Work to complete: Please transcribe exactly the lines from the one containing "This screenshot has height=991, width=1274." through the end of the records below, both included, and nothing else.

(Pixel coordinate grounding data)
--

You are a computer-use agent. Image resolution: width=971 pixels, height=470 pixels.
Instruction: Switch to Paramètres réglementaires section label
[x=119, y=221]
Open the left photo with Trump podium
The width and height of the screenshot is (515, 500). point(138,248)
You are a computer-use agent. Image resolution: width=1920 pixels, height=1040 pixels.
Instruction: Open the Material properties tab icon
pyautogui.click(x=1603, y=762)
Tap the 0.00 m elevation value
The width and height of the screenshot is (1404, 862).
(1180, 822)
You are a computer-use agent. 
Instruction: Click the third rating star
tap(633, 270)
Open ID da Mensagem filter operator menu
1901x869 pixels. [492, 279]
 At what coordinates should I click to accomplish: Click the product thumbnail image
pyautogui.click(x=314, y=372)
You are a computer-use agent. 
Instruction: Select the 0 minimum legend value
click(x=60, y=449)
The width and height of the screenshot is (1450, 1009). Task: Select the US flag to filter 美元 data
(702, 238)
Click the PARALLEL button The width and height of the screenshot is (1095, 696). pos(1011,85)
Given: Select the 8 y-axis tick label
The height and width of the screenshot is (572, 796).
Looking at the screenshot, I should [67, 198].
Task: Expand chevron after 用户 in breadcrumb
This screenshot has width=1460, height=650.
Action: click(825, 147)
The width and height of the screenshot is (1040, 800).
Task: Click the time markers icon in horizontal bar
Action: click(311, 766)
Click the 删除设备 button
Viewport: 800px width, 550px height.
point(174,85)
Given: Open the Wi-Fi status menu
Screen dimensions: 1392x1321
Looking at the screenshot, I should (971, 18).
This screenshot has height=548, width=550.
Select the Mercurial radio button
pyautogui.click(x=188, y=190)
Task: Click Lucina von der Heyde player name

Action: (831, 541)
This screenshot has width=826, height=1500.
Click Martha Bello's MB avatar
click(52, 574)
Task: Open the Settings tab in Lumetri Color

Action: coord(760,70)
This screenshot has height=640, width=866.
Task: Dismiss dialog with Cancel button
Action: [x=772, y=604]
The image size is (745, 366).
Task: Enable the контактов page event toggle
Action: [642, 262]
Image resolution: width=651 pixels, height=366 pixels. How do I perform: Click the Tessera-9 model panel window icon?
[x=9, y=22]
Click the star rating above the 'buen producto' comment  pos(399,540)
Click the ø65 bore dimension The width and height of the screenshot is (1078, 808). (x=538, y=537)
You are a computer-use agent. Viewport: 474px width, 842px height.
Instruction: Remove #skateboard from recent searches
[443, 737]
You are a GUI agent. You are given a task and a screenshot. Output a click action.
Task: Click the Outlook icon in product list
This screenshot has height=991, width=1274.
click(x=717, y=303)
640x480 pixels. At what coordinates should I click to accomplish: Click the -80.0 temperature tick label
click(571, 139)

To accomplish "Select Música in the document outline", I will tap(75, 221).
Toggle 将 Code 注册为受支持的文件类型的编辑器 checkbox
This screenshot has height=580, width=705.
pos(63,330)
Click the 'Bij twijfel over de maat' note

--

The answer:
This screenshot has height=991, width=1274.
click(x=717, y=303)
640x480 pixels. At what coordinates should I click to accomplish: Click the -80.0 temperature tick label
click(571, 139)

To accomplish "Select Música in the document outline", I will tap(75, 221).
Toggle 将 Code 注册为受支持的文件类型的编辑器 checkbox
This screenshot has height=580, width=705.
pos(63,330)
Click the 'Bij twijfel over de maat' note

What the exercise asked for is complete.